We lived in the Peruvian jungle when I was little, where houses were built with screen windows and tin roofs. In one of the houses we lived in for a while, my bedroom was in the attic, and it was not an uncommon thing to be awakened in the middle of the night by the sound of wings fluttering in the darkness as a bat flew around my room. It was more irritating than frightening, and the remedy was simple. I just laid still in my bed and shouted:
"Daaaaaaddyyyyyy, there's a bat in my room!"
Soon, the light would come on, and up the stairs would come my daddy, armed with a tennis racket. I would pull the sheet over my head, and Dad and his tennis racket took care of the bat. (I watched him chase bats the first few times it happened, but when one landed on my bed after meeting the racket, I quit watching and just waited under the sheet from then on.)
Yesterday afternoon, my son was absolutely convinced that there was a bird in our house. We looked everywhere, and when we didn't find a bird, or any evidence of one, I convinced him that because of the way the light was shining through the window, every time a bird flew by outside, the shadow went across the wall inside. And then a bird flew by and showed him what I meant. So he agreed that that was probably what he saw, I told them the story of Grandpa chasing bats in my bedroom, and we went on with our day.

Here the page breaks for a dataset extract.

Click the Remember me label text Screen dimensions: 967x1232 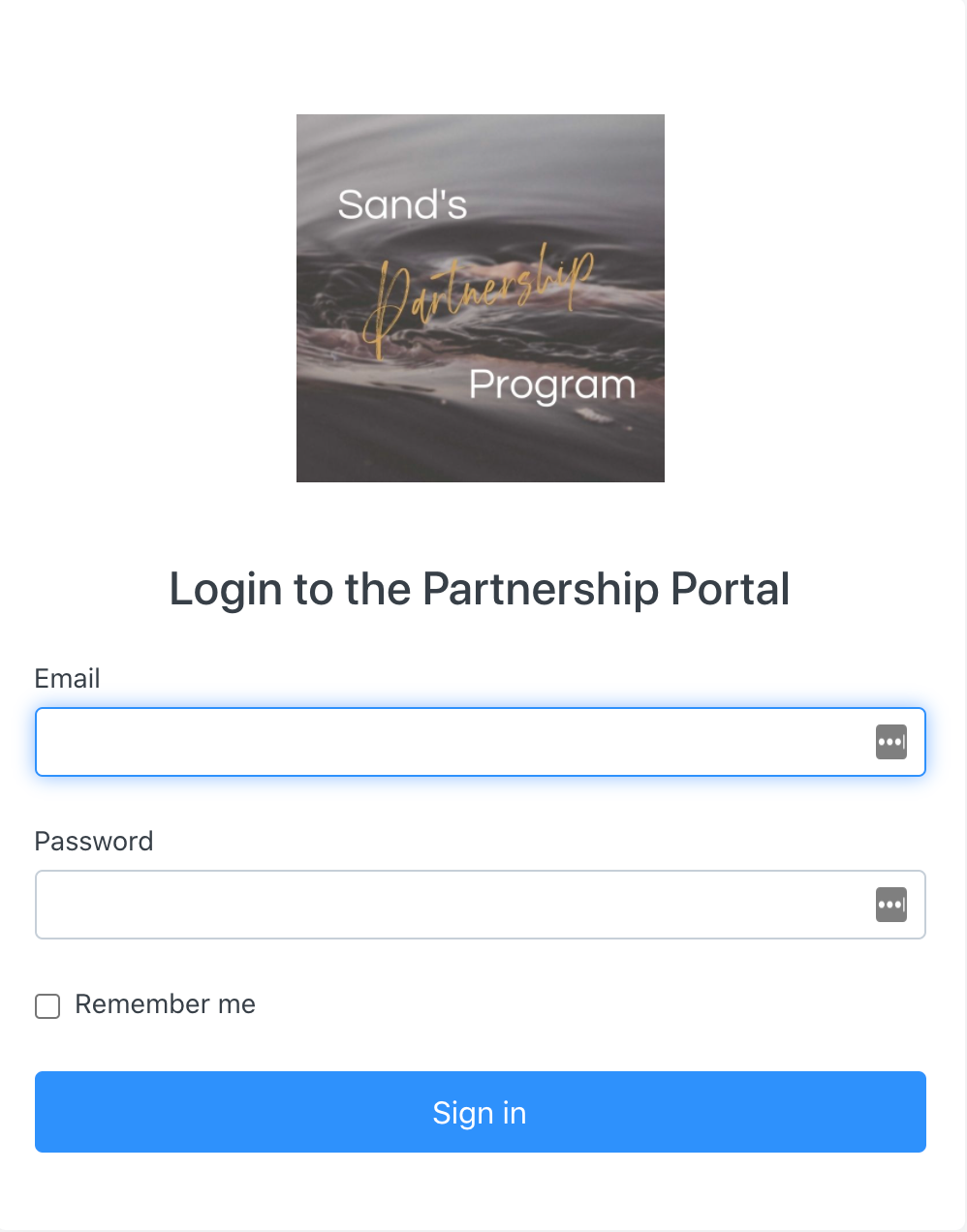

And then, when I went upstairs to go to bed, I heard a little scratching noise from up high by our open attic/loft. Thinking that maybe my son really HAD seen a bird, I turned on the light, and then stood and watched a bat crawl around on the wall by the ceiling.
Of course I did what any sensible, grown-up girl would do.
I called my Daddy.
"Daaaaaddyyyyy! There's a bat in my room!"
And like any sensible Daddy who is two hours away (and not currently feeling up to doing any bat-chasing anyway), he asked me if I had a tennis racket.
I have a racket. I also have a large plastic container with air holes punched in the lid for catching and examining creatures we'd rather not hold (like bees, tiny lizards, and bats). Armed with both, with my two oldest daughters close behind me, I approached the bat in my bedroom. It flew toward me, and I swung the racket. It dodged. My daughters shrieked with laughter and ran out of the room to report to their younger sister, who was hiding quite sensibly under a blanket in the hallway. The process was repeated. And repeated. And repeated. Until I accidentally dropped the racket.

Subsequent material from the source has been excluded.